For the listing below, print exactly the lines from the line with "Software (22, 2137)" to the line with "Guia de Medidas (366, 2164)", both included, and nothing beyond them.

BEGIN MATERIAL PROVIDED

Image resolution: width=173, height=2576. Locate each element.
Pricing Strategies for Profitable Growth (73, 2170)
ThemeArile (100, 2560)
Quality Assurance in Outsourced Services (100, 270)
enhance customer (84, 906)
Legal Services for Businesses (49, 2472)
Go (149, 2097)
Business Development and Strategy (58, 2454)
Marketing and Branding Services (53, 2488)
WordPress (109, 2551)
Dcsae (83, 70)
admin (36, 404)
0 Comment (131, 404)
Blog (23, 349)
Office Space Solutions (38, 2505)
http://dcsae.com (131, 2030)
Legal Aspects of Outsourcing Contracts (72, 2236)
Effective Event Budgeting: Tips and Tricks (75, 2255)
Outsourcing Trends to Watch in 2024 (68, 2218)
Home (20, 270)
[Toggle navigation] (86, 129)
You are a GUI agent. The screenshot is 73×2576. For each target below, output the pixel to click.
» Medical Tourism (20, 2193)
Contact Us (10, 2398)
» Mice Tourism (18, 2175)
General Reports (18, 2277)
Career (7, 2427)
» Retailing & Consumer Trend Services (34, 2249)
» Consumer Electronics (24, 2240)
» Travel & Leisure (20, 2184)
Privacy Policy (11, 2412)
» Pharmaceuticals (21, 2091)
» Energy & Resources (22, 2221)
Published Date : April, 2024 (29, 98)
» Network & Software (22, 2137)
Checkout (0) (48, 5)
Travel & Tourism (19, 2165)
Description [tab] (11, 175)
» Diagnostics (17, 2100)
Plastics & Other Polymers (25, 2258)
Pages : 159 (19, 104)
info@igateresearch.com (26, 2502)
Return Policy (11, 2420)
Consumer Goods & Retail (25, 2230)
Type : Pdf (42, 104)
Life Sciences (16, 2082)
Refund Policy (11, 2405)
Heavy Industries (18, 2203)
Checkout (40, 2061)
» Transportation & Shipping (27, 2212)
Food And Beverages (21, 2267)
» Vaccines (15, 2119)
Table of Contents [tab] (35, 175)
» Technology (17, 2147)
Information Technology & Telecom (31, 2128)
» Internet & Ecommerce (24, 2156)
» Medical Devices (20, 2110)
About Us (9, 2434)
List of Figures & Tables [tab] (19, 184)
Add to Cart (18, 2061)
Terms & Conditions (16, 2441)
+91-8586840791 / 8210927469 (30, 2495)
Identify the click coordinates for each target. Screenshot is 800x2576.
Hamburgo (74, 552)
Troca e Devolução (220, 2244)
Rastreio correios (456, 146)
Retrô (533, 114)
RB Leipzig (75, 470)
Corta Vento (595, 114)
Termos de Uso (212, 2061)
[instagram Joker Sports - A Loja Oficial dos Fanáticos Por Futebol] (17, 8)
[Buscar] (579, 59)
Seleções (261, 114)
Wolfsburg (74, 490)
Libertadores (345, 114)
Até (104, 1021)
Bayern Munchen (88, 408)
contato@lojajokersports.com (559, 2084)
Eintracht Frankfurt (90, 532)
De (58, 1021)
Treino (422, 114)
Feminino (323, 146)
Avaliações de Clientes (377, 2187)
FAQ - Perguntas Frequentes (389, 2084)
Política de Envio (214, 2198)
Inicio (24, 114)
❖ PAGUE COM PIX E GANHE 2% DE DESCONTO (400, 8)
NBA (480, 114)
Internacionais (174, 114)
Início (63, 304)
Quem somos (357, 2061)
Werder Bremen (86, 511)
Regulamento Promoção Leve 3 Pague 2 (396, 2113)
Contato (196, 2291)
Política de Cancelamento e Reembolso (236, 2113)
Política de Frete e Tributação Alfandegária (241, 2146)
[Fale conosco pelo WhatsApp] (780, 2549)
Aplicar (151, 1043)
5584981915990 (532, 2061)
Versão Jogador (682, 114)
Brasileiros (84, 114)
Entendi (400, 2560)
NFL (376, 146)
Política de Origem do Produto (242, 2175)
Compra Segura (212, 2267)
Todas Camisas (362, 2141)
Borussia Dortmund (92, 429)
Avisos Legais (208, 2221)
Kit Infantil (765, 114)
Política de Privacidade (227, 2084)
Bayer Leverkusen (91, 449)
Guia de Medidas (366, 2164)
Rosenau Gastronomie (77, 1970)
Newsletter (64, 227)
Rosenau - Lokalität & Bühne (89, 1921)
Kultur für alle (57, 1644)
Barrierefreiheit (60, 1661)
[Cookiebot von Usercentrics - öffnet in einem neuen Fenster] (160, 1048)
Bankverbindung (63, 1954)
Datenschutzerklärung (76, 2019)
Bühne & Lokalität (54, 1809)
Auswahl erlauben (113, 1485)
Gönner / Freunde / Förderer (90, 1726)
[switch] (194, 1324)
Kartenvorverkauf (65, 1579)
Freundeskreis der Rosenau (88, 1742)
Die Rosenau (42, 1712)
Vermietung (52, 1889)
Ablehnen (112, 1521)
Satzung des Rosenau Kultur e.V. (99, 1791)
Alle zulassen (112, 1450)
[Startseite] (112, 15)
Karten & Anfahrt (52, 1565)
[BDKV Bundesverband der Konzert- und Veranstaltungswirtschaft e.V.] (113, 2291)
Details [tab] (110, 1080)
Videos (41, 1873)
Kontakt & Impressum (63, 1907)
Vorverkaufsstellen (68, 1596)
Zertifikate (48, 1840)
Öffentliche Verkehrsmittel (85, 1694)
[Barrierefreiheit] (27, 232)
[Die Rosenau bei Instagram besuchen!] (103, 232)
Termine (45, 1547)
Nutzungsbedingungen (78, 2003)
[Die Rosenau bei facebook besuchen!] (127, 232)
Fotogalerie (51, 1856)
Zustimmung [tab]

END MATERIAL PROVIDED

TASK RESPONSE
» Network & Software (22, 2137)
Checkout (0) (48, 5)
Travel & Tourism (19, 2165)
Description [tab] (11, 175)
» Diagnostics (17, 2100)
Plastics & Other Polymers (25, 2258)
Pages : 159 (19, 104)
info@igateresearch.com (26, 2502)
Return Policy (11, 2420)
Consumer Goods & Retail (25, 2230)
Type : Pdf (42, 104)
Life Sciences (16, 2082)
Refund Policy (11, 2405)
Heavy Industries (18, 2203)
Checkout (40, 2061)
» Transportation & Shipping (27, 2212)
Food And Beverages (21, 2267)
» Vaccines (15, 2119)
Table of Contents [tab] (35, 175)
» Technology (17, 2147)
Information Technology & Telecom (31, 2128)
» Internet & Ecommerce (24, 2156)
» Medical Devices (20, 2110)
About Us (9, 2434)
List of Figures & Tables [tab] (19, 184)
Add to Cart (18, 2061)
Terms & Conditions (16, 2441)
+91-8586840791 / 8210927469 (30, 2495)
Identify the click coordinates for each target. Screenshot is 800x2576.
Hamburgo (74, 552)
Troca e Devolução (220, 2244)
Rastreio correios (456, 146)
Retrô (533, 114)
RB Leipzig (75, 470)
Corta Vento (595, 114)
Termos de Uso (212, 2061)
[instagram Joker Sports - A Loja Oficial dos Fanáticos Por Futebol] (17, 8)
[Buscar] (579, 59)
Seleções (261, 114)
Wolfsburg (74, 490)
Libertadores (345, 114)
Até (104, 1021)
Bayern Munchen (88, 408)
contato@lojajokersports.com (559, 2084)
Eintracht Frankfurt (90, 532)
De (58, 1021)
Treino (422, 114)
Feminino (323, 146)
Avaliações de Clientes (377, 2187)
FAQ - Perguntas Frequentes (389, 2084)
Política de Envio (214, 2198)
Inicio (24, 114)
❖ PAGUE COM PIX E GANHE 2% DE DESCONTO (400, 8)
NBA (480, 114)
Internacionais (174, 114)
Início (63, 304)
Quem somos (357, 2061)
Werder Bremen (86, 511)
Regulamento Promoção Leve 3 Pague 2 (396, 2113)
Contato (196, 2291)
Política de Cancelamento e Reembolso (236, 2113)
Política de Frete e Tributação Alfandegária (241, 2146)
[Fale conosco pelo WhatsApp] (780, 2549)
Aplicar (151, 1043)
5584981915990 (532, 2061)
Versão Jogador (682, 114)
Brasileiros (84, 114)
Entendi (400, 2560)
NFL (376, 146)
Política de Origem do Produto (242, 2175)
Compra Segura (212, 2267)
Todas Camisas (362, 2141)
Borussia Dortmund (92, 429)
Avisos Legais (208, 2221)
Kit Infantil (765, 114)
Política de Privacidade (227, 2084)
Bayer Leverkusen (91, 449)
Guia de Medidas (366, 2164)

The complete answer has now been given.